Achieving efficient engine operation is one of the clearest, most-economical paths to mitigation of greenhouse gas emissions. Consumption of significantly less fuel per unit of work done provides a method of greenhouse gas mitigation that is immediately attractive to consumers, and therefore requires no incentives other than individuals or organizations acting in self-interest.

When it comes to engines used for transportation and distributed generation (< 500 kW output), piston engines dominate since gas turbines of such a small size are significantly less efficient than their larger counterparts.

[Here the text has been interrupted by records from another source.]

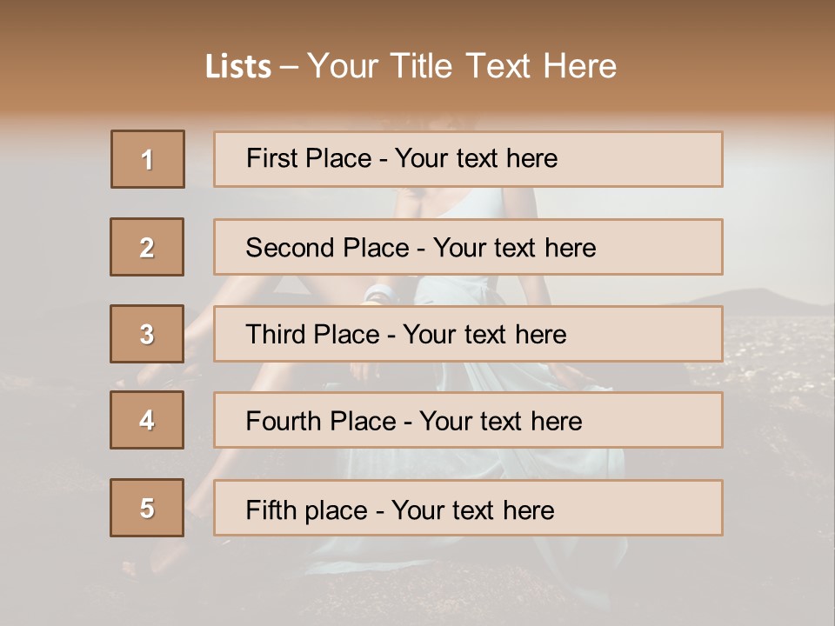Choose the number 4 box
The image size is (835, 626).
(147, 420)
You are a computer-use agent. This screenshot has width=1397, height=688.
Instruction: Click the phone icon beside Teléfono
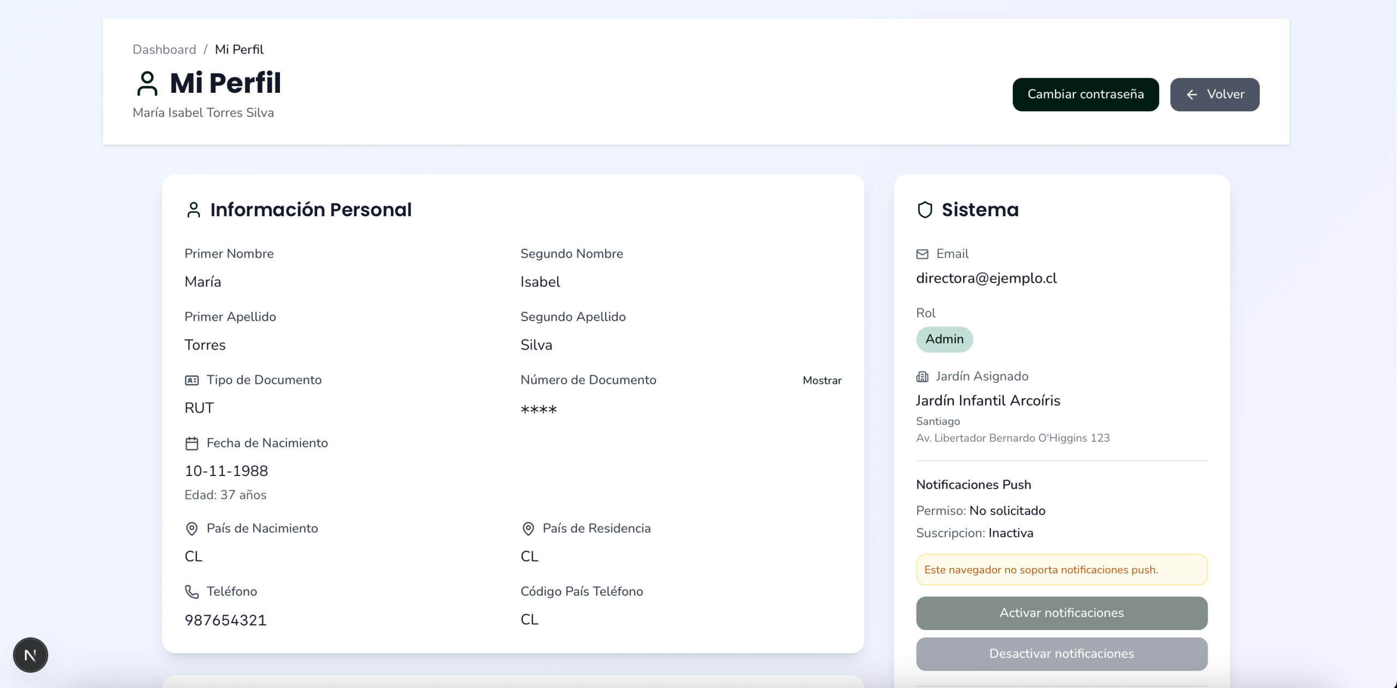click(x=192, y=592)
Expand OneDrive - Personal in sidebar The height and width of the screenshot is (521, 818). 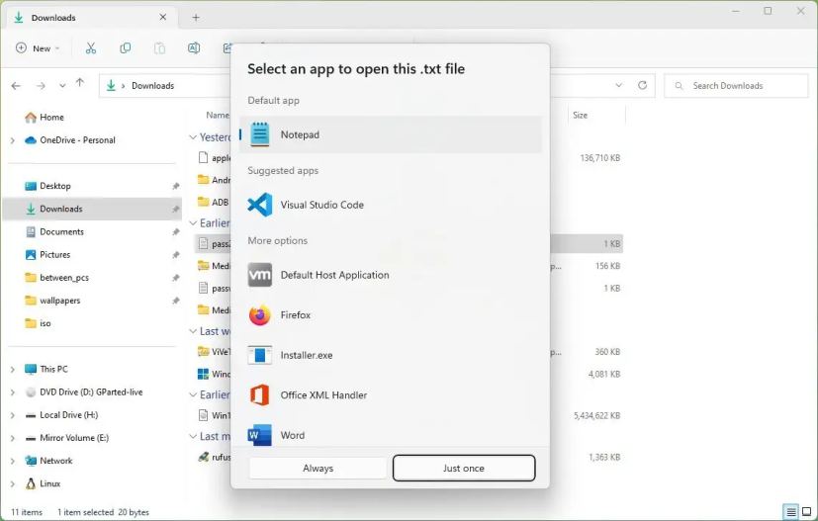click(13, 140)
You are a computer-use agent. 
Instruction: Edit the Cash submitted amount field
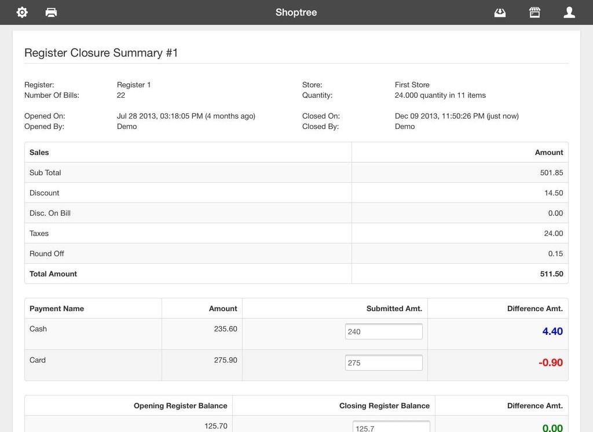[x=383, y=331]
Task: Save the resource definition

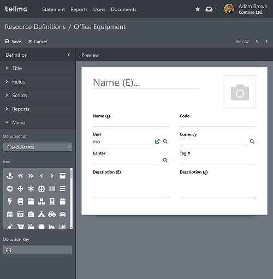Action: pos(13,41)
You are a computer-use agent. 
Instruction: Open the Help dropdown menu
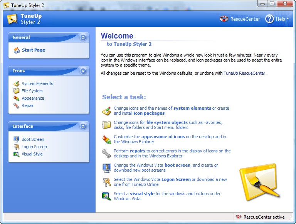point(277,19)
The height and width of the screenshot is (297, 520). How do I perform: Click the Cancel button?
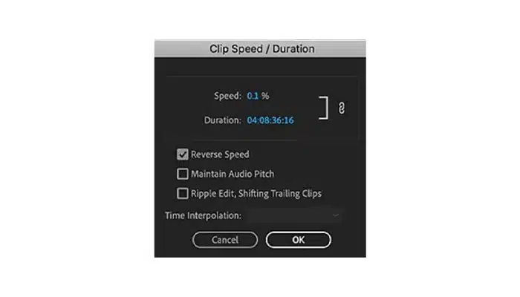[x=225, y=240]
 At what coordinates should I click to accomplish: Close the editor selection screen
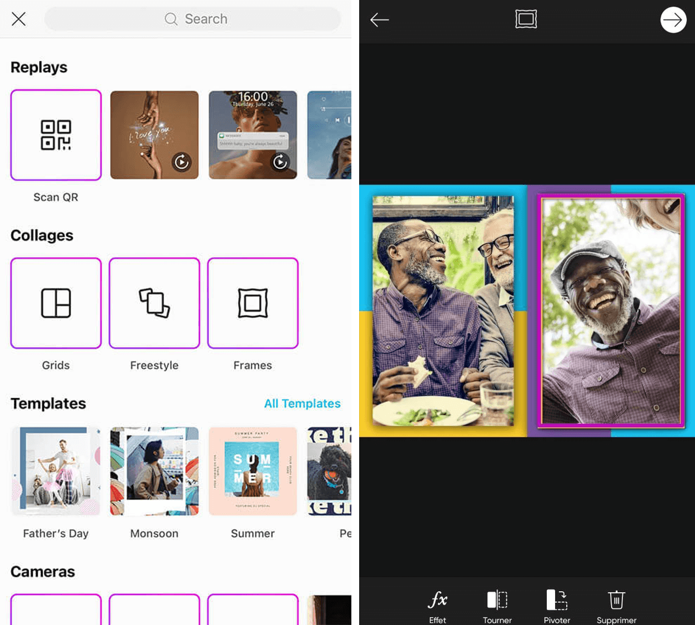pyautogui.click(x=18, y=19)
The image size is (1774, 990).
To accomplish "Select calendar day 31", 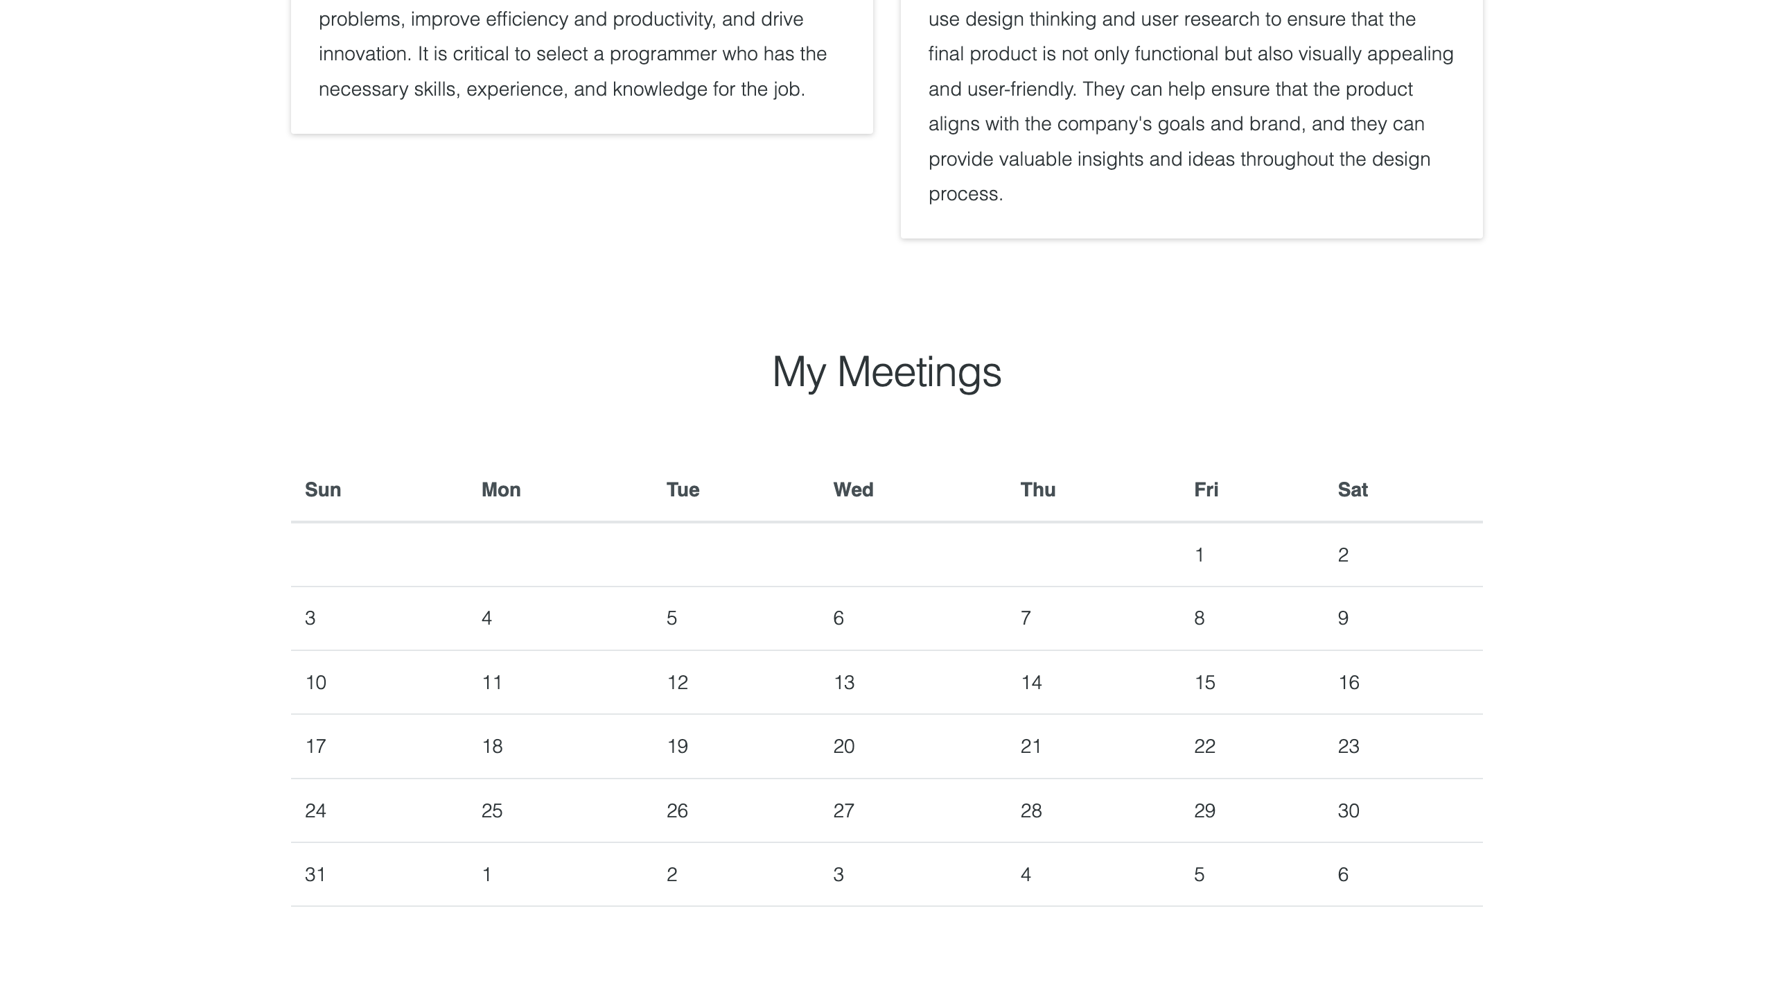I will (x=315, y=874).
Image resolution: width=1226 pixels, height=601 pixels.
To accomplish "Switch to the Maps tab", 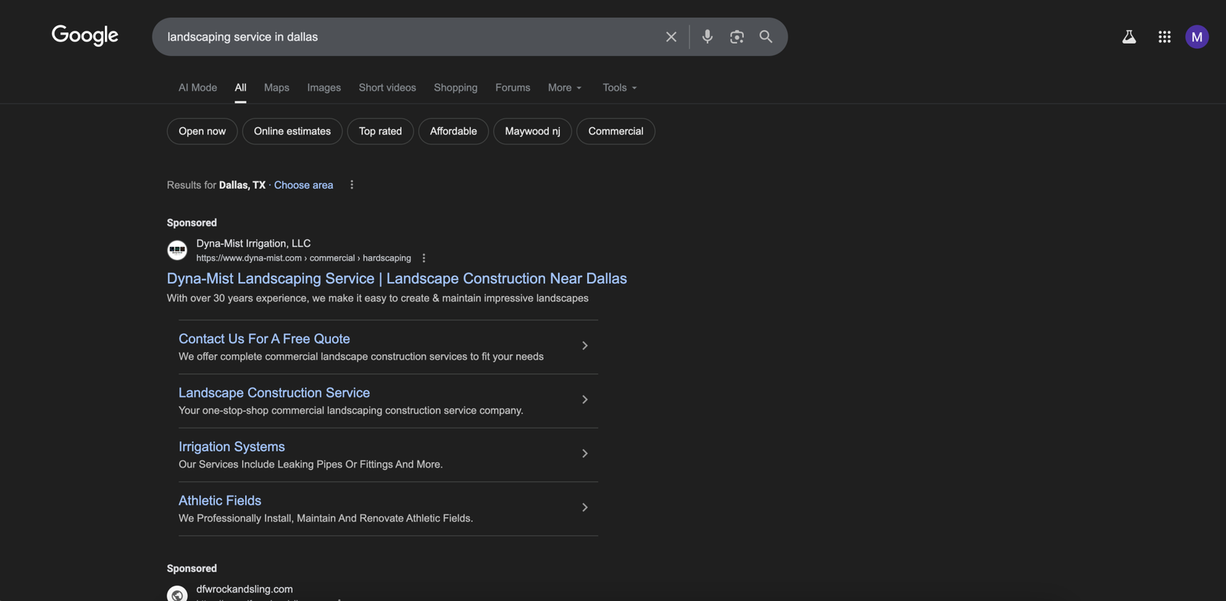I will tap(277, 87).
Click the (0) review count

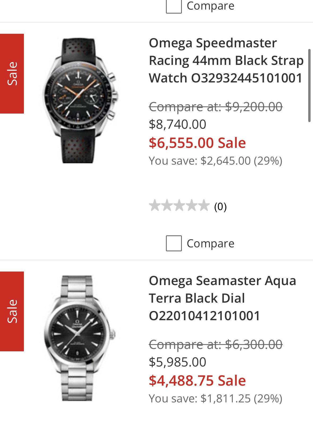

Similarly, use of fuel cells has been, and is continuing to be investigated for this size range, but cost has been shown to be a challenge given current levels of efficiency.

What we would like to pursue is an exploratory study of the best ways to combine piston-cylinder, internal-combustion-based reaction with electrochemical reaction in order to achieve efficiencies in excess of 70% for transportation and distributed generation engines (< 500 kW).

Specifically, we would like to:

(1) Perform an experimental investigation of how a piston-cylinder engine can be used to provide the fuel pre-processing function required by particular types of fuel cell,

(2) Perform an experimental investigation of how a piston-cylinder engine can be used to provide post-fuel-cell, anode-gas oxidation with simultaneous work extraction, and

(3) Perform system modeling studies that show both how these technologies can best be combined and establish the efficiency potential for the new, combined approach.